--- START DATA LINES ---

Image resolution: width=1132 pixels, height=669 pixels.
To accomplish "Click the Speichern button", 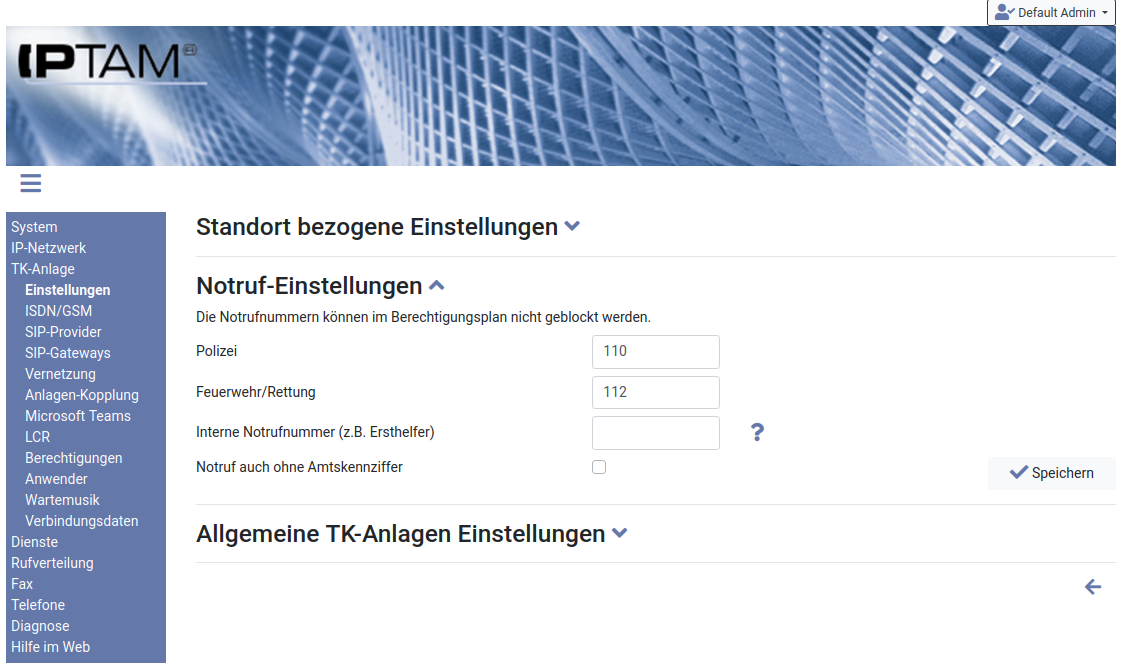I will 1051,473.
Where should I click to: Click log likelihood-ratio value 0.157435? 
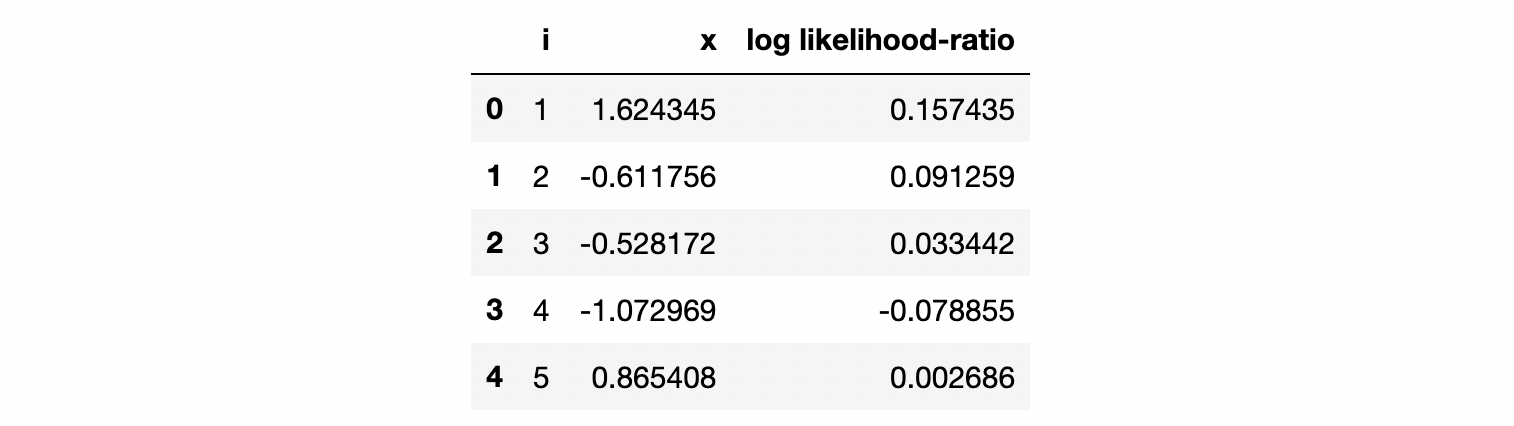[952, 109]
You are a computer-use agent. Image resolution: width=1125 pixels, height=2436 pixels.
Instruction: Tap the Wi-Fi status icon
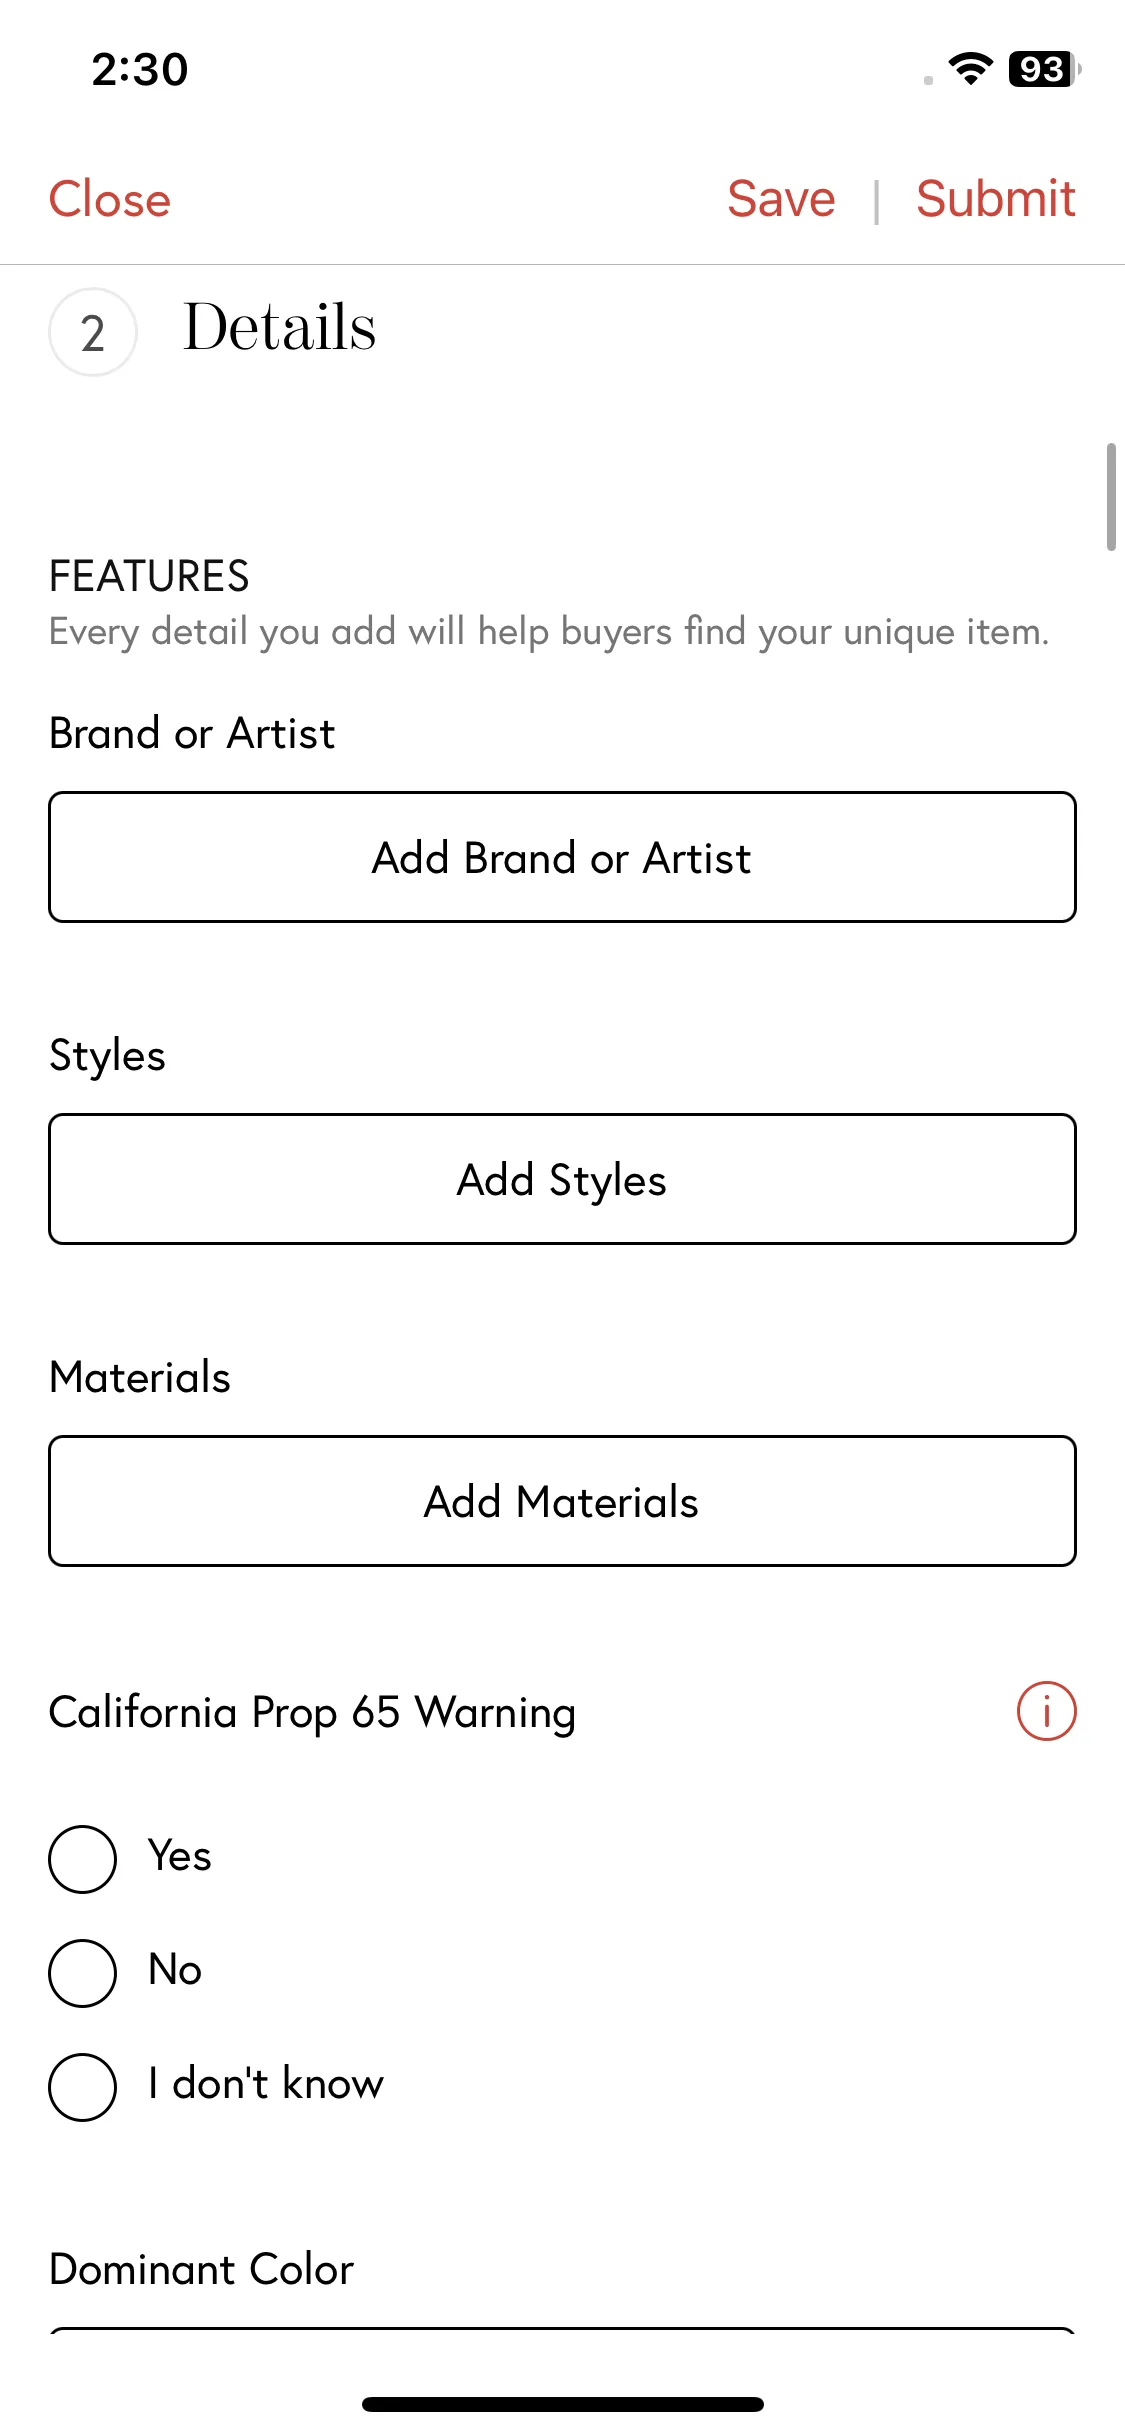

--- END DATA LINES ---

EXERCISE TASK:
Print the lines of the material above exactly as they appear, starting at the line that contains "You are a computer-use" and continuing through the end of the material. Leave the pictures out of your answer.

ANSWER FOR THE TASK:
You are a computer-use agent. Image resolution: width=1125 pixels, height=2436 pixels.
Instruction: Tap the Wi-Fi status icon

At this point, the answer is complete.